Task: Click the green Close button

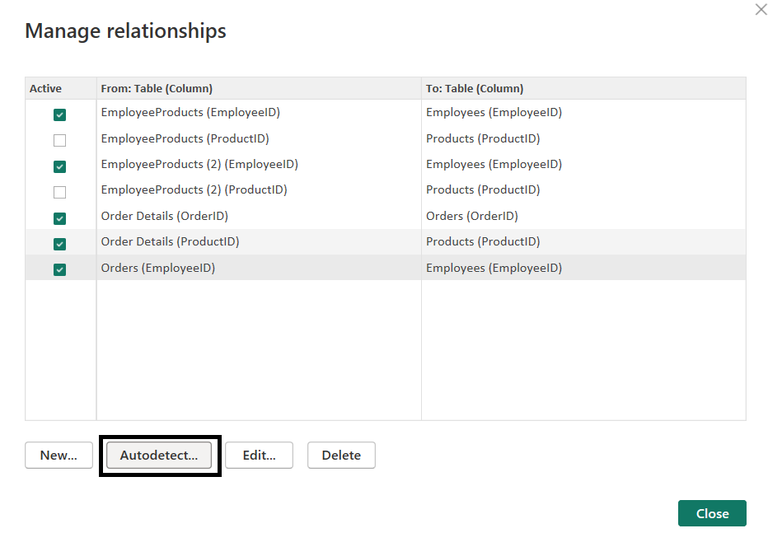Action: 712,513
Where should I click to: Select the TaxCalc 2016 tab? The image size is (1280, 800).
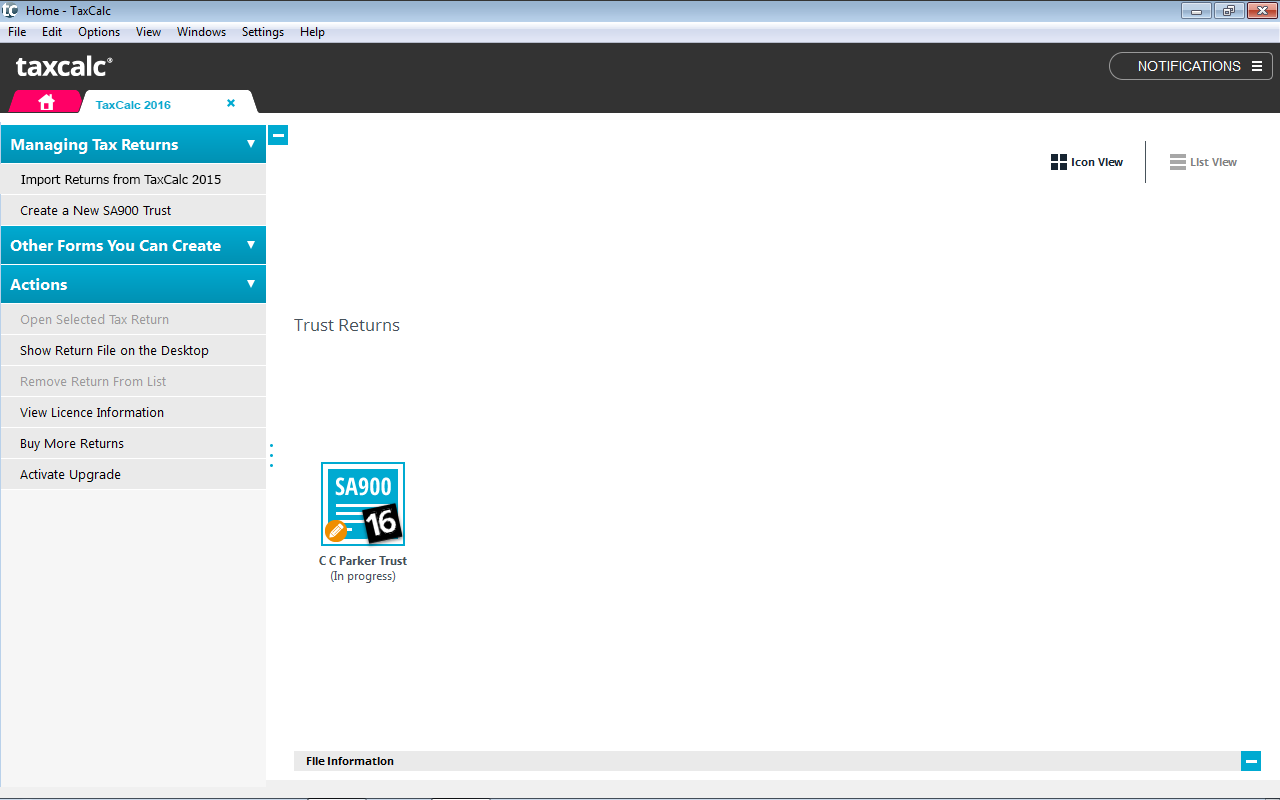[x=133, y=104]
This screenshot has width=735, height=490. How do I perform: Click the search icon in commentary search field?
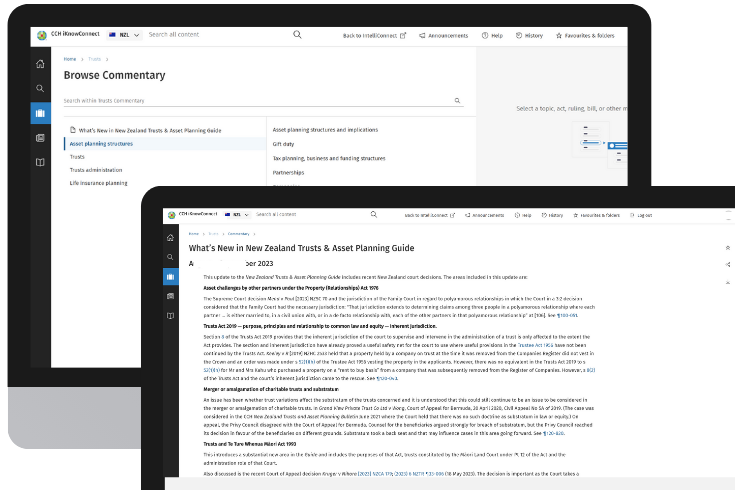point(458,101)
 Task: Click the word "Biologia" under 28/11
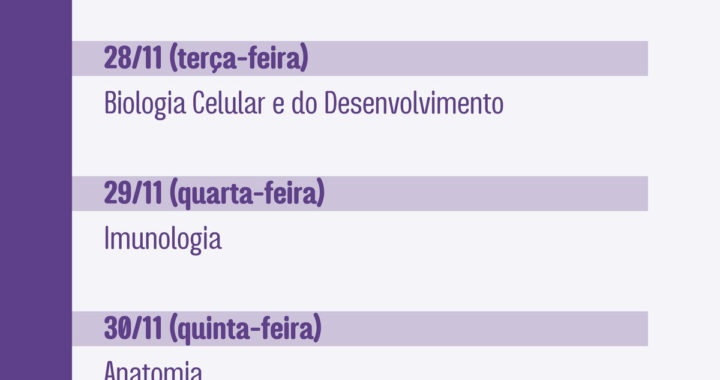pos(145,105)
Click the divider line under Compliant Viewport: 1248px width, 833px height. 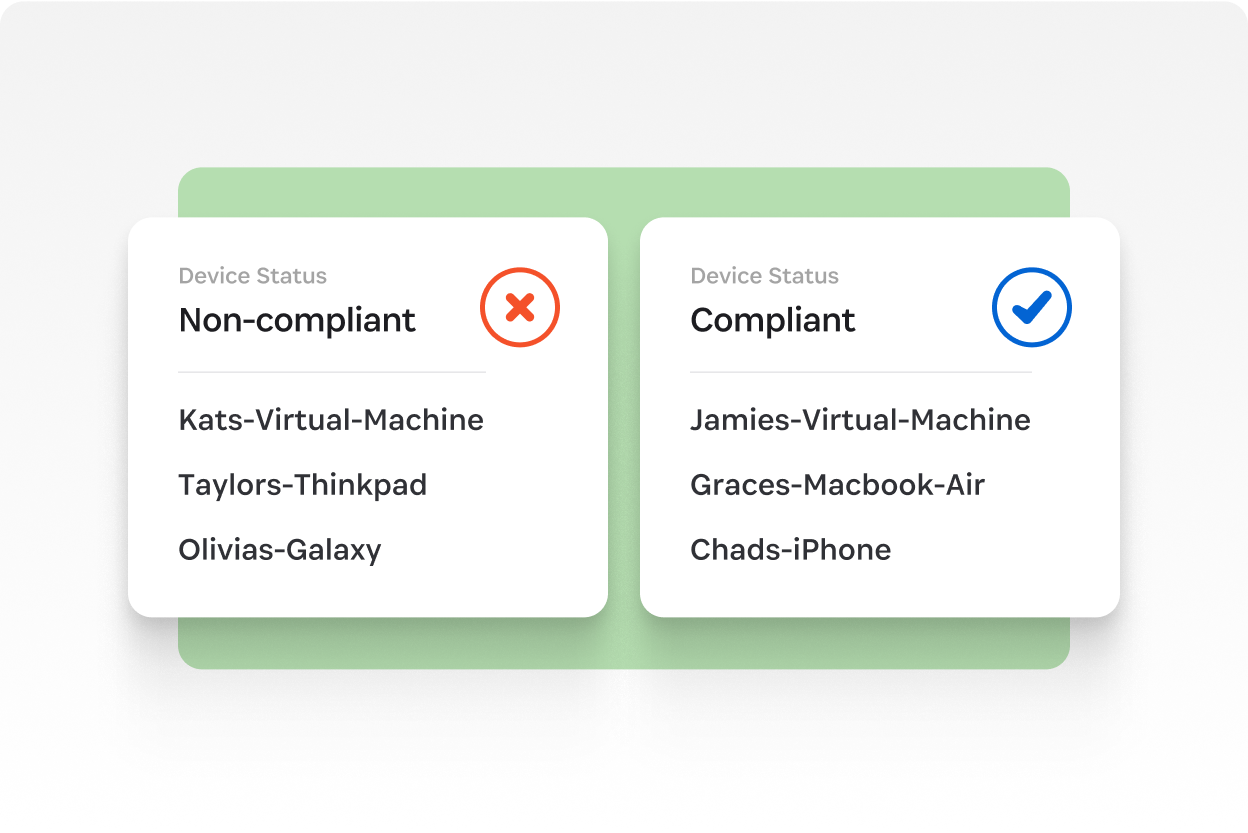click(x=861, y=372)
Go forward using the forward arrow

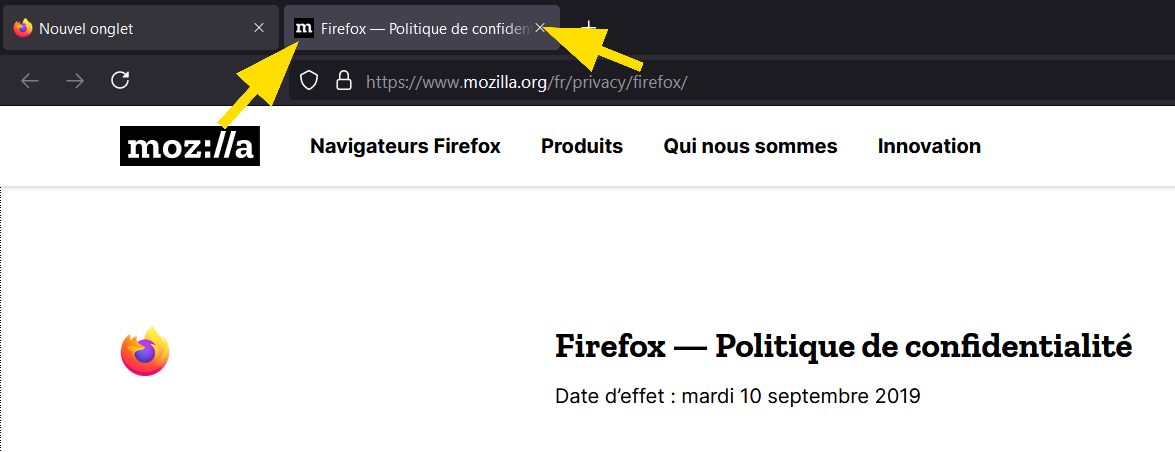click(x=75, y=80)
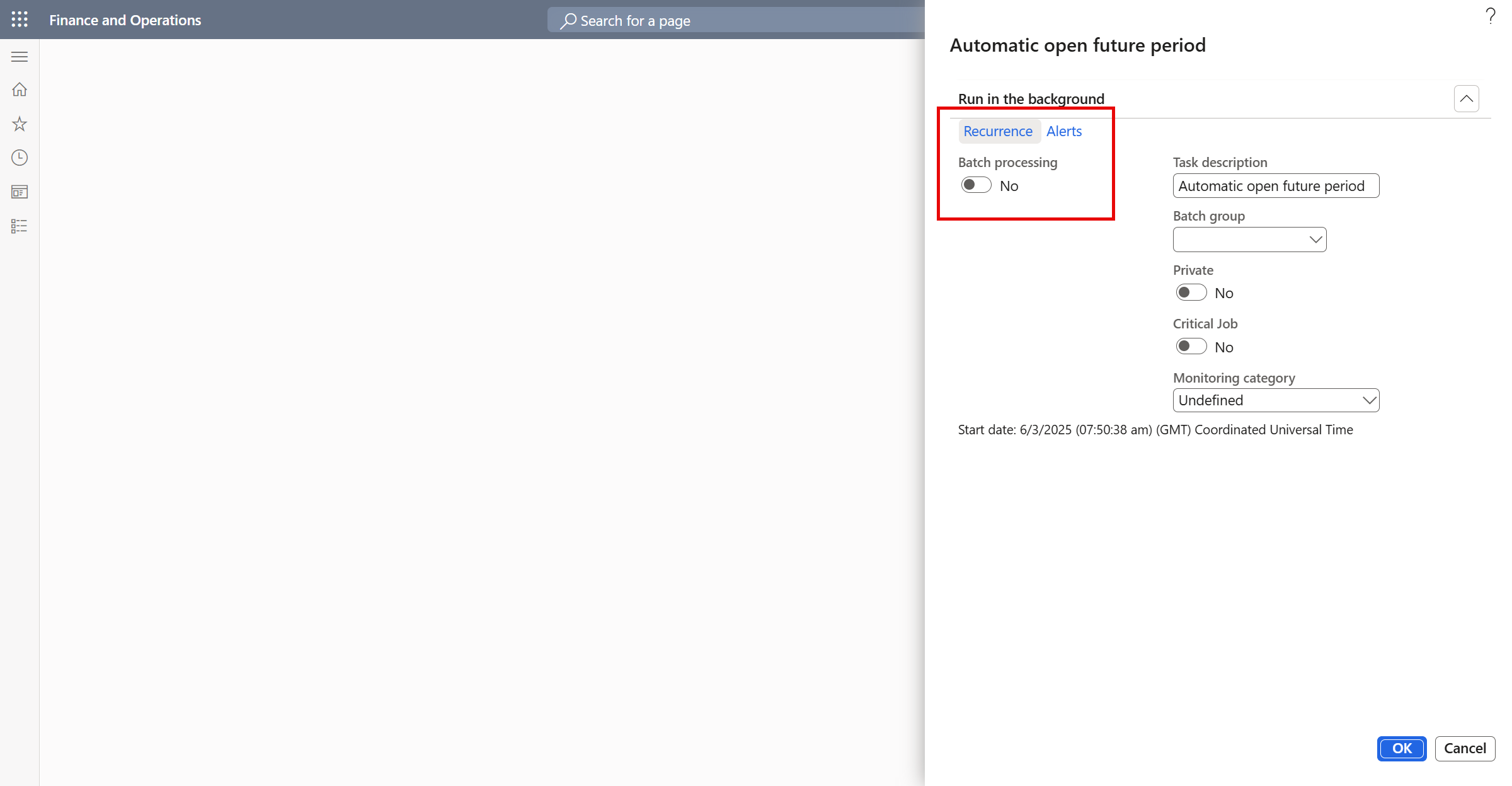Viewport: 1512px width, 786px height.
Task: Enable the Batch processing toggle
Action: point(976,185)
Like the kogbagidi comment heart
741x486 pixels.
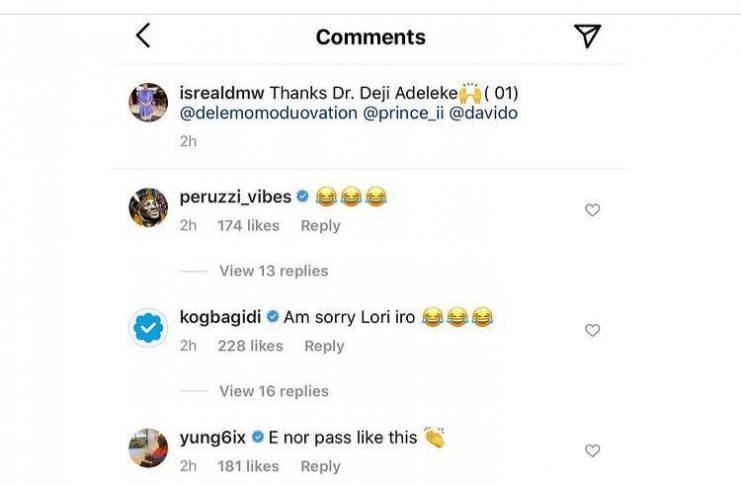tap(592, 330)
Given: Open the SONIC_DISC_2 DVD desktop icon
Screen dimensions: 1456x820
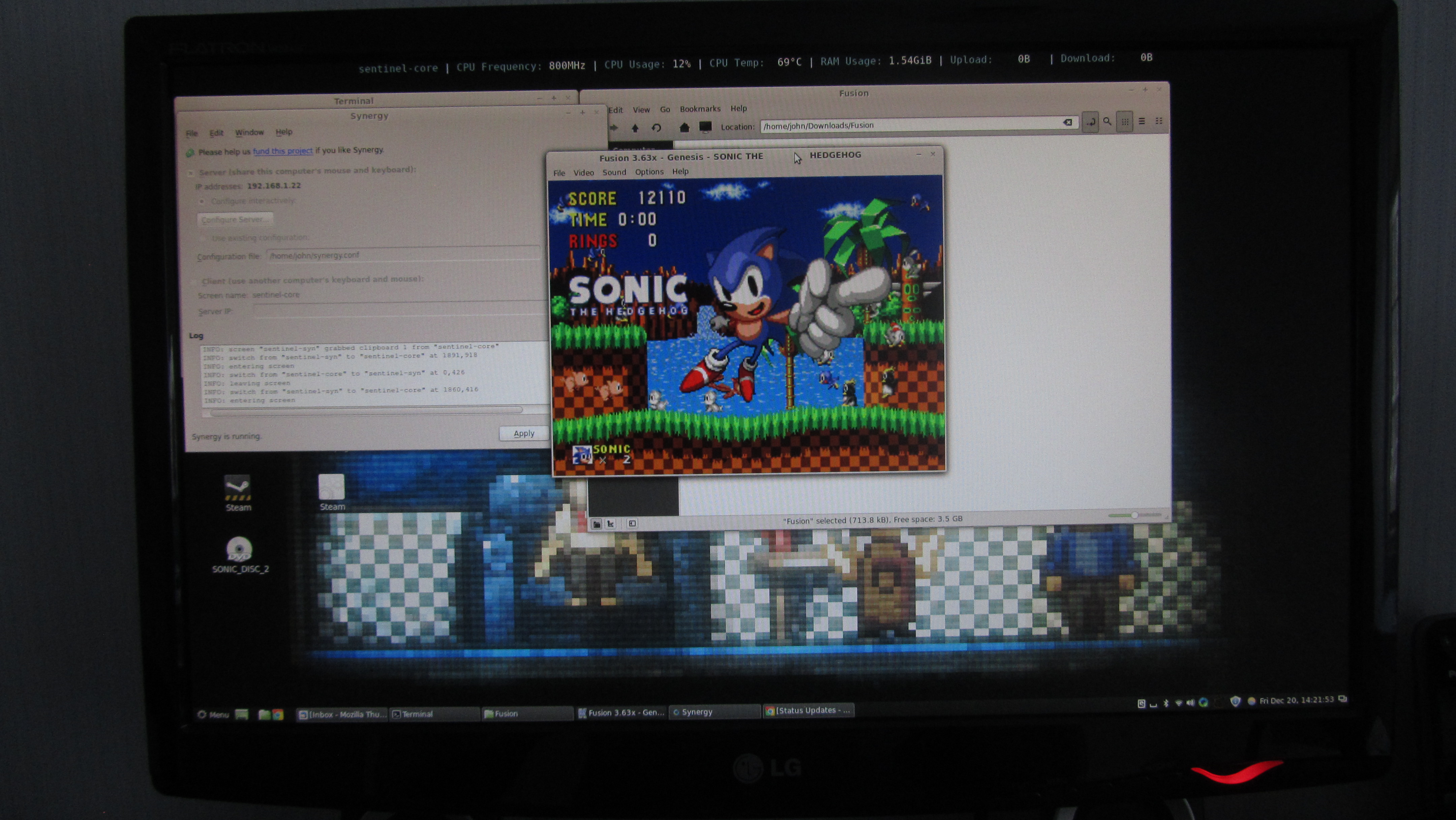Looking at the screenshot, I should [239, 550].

SHORT EXERCISE:
Copy the material above word for word, everything from the line containing "This screenshot has" down to the line containing "pos(145,105)", both of those lines included. Leave out the pictures.

FINAL RESULT:
This screenshot has width=735, height=490. How do I perform: Click the search icon in commentary search field?
point(458,101)
 Task: Click the word "Biologia" under 28/11
pos(145,105)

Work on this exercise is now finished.